▸ WORK TO COMPLETE: Copy out each line of the data below in which the string "computer" appears.

(Stored data entries)
• • • • •
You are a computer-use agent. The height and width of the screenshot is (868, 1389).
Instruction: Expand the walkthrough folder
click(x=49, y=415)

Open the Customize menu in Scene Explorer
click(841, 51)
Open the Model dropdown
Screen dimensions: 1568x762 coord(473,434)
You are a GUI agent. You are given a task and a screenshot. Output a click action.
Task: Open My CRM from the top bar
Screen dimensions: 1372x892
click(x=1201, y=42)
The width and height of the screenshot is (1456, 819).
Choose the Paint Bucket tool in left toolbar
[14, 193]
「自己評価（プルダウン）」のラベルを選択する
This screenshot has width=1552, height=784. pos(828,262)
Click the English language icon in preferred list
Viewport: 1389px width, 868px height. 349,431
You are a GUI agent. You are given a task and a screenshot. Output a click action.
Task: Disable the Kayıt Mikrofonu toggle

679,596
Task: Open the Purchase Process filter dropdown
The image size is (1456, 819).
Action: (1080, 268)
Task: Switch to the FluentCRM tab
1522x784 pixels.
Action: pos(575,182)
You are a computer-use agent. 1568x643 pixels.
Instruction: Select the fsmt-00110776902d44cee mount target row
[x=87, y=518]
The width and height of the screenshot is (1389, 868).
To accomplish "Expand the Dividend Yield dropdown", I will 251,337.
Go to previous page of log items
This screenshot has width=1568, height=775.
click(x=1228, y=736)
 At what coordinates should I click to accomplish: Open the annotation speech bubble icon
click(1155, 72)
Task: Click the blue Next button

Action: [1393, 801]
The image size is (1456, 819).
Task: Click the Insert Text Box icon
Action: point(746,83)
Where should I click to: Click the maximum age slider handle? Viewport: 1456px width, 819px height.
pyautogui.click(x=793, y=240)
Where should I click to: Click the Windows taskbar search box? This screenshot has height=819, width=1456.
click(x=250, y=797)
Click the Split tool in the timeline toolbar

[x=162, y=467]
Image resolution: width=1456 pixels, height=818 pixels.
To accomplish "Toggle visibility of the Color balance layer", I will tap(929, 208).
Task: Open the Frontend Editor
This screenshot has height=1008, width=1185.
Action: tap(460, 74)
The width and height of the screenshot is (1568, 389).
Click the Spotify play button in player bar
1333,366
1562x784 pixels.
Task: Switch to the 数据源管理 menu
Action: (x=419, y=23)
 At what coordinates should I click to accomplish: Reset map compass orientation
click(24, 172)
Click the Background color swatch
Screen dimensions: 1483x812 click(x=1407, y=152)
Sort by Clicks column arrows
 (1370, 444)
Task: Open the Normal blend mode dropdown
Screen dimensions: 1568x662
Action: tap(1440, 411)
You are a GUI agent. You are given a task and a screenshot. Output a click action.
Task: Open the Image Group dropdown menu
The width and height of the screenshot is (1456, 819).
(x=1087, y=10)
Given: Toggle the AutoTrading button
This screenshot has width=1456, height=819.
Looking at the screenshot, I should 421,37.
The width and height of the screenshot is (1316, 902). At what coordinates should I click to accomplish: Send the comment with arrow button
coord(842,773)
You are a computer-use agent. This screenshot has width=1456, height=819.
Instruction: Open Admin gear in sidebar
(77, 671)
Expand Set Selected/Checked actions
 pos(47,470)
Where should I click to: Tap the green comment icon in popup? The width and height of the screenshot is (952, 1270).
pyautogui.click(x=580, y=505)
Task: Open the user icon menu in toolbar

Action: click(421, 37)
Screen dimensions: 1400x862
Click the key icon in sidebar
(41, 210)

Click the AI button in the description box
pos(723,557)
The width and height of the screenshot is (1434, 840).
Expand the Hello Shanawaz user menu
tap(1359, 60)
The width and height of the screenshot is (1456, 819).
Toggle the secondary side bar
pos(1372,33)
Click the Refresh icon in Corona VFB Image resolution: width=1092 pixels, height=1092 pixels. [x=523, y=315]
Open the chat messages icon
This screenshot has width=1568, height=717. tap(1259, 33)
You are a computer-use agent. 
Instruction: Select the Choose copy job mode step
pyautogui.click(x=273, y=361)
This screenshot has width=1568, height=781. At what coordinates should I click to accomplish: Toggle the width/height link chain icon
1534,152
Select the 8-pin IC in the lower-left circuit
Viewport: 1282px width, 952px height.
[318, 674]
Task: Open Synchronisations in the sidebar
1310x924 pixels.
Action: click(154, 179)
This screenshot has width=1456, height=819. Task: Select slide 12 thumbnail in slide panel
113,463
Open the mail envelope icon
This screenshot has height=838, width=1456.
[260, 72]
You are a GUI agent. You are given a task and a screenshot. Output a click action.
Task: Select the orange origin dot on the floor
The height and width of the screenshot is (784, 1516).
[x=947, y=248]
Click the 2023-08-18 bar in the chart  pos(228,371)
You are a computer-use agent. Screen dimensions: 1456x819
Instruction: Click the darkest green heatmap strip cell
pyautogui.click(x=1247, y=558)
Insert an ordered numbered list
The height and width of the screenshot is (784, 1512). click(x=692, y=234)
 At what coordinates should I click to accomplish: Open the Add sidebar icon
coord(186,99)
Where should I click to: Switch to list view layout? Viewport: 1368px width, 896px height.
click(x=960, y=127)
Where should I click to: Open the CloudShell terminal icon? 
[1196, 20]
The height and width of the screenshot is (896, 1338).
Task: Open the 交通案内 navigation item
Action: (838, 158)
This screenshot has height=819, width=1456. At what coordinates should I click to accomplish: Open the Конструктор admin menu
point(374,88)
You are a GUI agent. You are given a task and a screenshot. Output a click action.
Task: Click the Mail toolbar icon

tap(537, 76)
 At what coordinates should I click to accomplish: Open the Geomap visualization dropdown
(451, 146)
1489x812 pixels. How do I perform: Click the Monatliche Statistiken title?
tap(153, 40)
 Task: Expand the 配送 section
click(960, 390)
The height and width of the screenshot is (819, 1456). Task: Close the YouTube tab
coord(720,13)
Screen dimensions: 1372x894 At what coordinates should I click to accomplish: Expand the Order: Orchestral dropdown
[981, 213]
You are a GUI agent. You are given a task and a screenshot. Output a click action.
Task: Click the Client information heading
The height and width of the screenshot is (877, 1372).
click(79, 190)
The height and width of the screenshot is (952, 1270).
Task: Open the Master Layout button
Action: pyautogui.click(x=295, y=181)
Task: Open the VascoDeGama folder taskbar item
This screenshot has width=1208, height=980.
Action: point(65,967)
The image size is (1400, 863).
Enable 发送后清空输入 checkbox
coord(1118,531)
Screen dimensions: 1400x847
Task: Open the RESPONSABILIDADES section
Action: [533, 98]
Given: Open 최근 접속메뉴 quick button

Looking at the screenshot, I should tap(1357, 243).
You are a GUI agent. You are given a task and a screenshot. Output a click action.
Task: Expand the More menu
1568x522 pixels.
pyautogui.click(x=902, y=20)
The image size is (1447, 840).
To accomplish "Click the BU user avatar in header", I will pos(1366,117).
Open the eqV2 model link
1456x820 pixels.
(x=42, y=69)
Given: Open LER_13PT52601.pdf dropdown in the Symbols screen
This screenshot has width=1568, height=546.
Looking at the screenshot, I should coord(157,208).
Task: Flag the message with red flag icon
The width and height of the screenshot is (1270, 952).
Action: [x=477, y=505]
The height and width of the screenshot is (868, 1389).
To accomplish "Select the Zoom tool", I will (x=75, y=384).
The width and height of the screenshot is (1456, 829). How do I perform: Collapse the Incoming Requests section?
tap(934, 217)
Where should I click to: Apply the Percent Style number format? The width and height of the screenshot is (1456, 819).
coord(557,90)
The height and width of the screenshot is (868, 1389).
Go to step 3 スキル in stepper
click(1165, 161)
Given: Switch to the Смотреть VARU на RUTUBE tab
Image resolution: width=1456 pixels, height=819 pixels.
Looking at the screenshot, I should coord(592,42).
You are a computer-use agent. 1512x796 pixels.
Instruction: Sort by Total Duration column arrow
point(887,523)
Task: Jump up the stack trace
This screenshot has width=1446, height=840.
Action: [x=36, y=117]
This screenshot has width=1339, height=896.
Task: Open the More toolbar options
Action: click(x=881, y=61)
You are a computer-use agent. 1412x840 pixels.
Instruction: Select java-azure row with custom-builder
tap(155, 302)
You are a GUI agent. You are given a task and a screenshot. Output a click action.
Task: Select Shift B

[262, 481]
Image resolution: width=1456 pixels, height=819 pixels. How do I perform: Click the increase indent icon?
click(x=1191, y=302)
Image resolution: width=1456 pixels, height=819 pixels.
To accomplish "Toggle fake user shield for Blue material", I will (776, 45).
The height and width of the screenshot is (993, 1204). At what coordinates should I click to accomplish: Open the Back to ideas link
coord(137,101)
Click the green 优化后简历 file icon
• • • • •
▸ RESPONSE TO THE TASK:
You are a computer-use agent. The height and width of the screenshot is (868, 1389).
You are a computer-use agent. 1568x643 pixels.
You are a computer-use agent. This screenshot has width=1456, height=819.
You are a computer-use agent. 
You are a computer-use agent. Screen dimensions: 1456x819
You are a computer-use agent. 1512x796 pixels.
You are a computer-use agent. 1412x840 pixels.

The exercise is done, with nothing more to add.